#### DATA EXCERPTS ####

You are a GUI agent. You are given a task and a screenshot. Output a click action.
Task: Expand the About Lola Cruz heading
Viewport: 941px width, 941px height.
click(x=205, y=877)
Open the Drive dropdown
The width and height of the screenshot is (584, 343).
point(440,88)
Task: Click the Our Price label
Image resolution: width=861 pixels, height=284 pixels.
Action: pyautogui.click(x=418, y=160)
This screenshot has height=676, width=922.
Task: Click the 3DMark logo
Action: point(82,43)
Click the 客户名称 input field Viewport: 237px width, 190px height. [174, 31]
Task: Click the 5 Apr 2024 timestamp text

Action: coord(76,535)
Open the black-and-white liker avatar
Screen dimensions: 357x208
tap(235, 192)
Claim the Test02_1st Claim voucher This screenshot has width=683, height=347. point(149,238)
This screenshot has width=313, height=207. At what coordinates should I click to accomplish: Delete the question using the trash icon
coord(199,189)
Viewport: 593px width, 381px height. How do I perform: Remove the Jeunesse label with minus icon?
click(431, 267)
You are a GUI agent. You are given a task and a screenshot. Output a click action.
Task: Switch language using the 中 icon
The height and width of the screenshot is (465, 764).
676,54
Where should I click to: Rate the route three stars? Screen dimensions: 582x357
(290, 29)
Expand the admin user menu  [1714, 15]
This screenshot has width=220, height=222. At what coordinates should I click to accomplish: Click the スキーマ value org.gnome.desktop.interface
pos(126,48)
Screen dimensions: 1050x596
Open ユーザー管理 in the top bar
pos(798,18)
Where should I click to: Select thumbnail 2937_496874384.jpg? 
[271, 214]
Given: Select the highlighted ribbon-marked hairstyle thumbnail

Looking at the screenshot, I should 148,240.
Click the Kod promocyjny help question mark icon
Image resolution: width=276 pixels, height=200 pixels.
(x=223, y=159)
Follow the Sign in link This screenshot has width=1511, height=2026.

####

Reproduce the data word for word, starting at the line that contains "Claim the Test02_1st" and stopping after the final line of the data.

→ WRITTEN REPLY:
Claim the Test02_1st Claim voucher This screenshot has width=683, height=347. point(149,238)
This screenshot has width=313, height=207. At what coordinates should I click to accomplish: Delete the question using the trash icon
coord(199,189)
Viewport: 593px width, 381px height. How do I perform: Remove the Jeunesse label with minus icon?
click(431, 267)
You are a GUI agent. You are given a task and a screenshot. Output a click action.
Task: Switch language using the 中 icon
The height and width of the screenshot is (465, 764).
676,54
Where should I click to: Rate the route three stars? Screen dimensions: 582x357
(290, 29)
Expand the admin user menu  [1714, 15]
This screenshot has width=220, height=222. At what coordinates should I click to accomplish: Click the スキーマ value org.gnome.desktop.interface
pos(126,48)
Screen dimensions: 1050x596
Open ユーザー管理 in the top bar
pos(798,18)
Where should I click to: Select thumbnail 2937_496874384.jpg? 
[271, 214]
Given: Select the highlighted ribbon-marked hairstyle thumbnail

Looking at the screenshot, I should 148,240.
Click the Kod promocyjny help question mark icon
Image resolution: width=276 pixels, height=200 pixels.
(x=223, y=159)
Follow the Sign in link This screenshot has width=1511, height=2026.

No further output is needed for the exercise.